• **WHAT YOU SHOULD DO**
Check every line below for the string "resolution". Copy the ones that have it.

• **DATA FOR THIS TASK**

Content starts

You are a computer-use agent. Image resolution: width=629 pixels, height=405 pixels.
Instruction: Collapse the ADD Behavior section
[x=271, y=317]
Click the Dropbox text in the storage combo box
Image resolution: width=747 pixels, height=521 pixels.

Content ends
Content starts

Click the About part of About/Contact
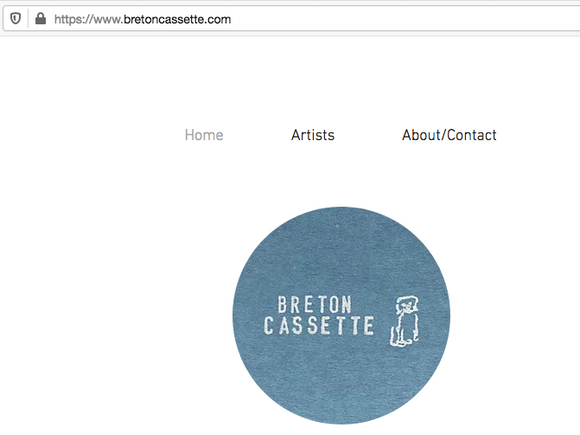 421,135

Content ends
Content starts

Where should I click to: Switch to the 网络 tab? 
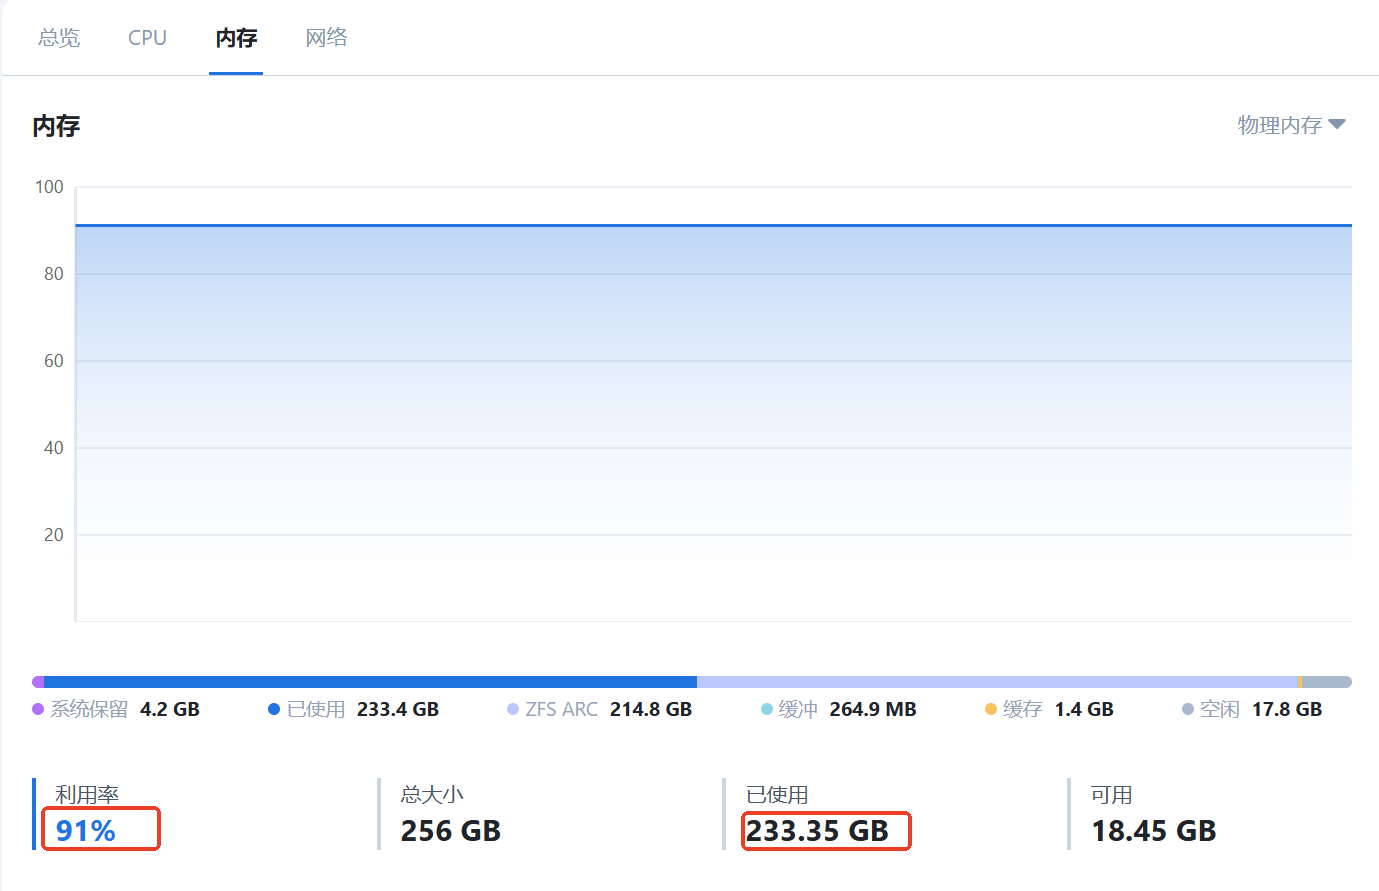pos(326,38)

Content ends

• **TASK OUTPUT**
You are a computer-use agent. Image resolution: width=629 pixels, height=405 pixels.
Image resolution: width=747 pixels, height=521 pixels.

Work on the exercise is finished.